Instructions to follow:
The result should be every line that contains the word "click", taken from the material.

Data listing:
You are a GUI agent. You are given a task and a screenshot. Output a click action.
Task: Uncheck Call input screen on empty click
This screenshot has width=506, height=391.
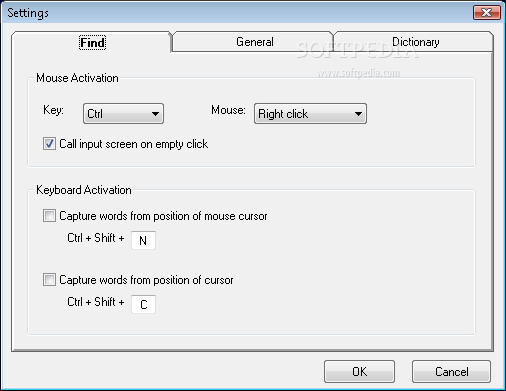pos(49,144)

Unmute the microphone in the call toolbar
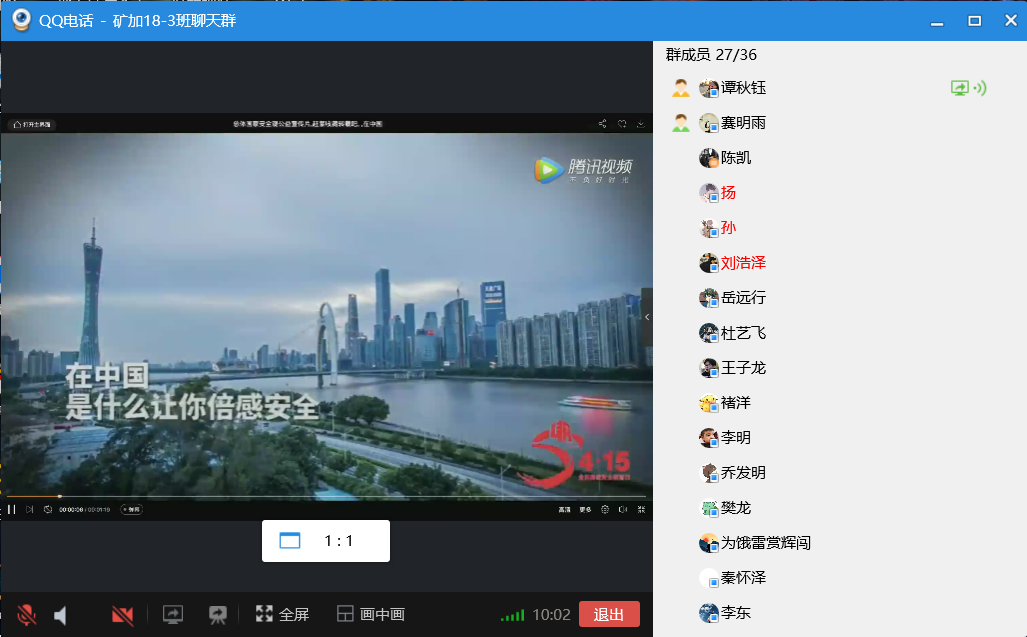(x=27, y=614)
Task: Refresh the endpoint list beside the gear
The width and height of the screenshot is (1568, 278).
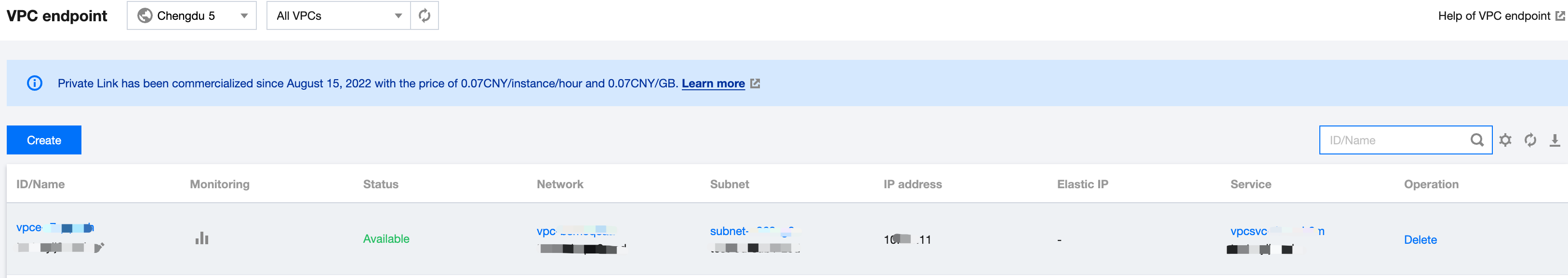Action: pos(1530,140)
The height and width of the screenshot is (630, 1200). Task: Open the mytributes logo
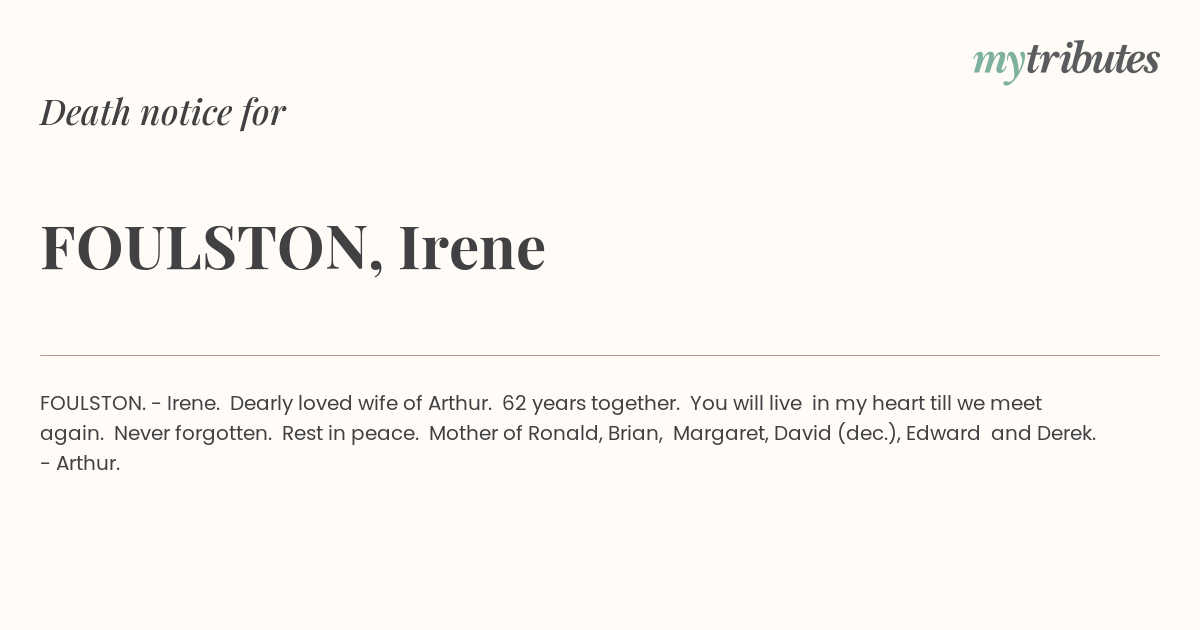1066,61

Result of this exercise:
You are a GUI agent. You are given a task and a screenshot. Output a click action.
Task: Uncheck Call input screen on empty click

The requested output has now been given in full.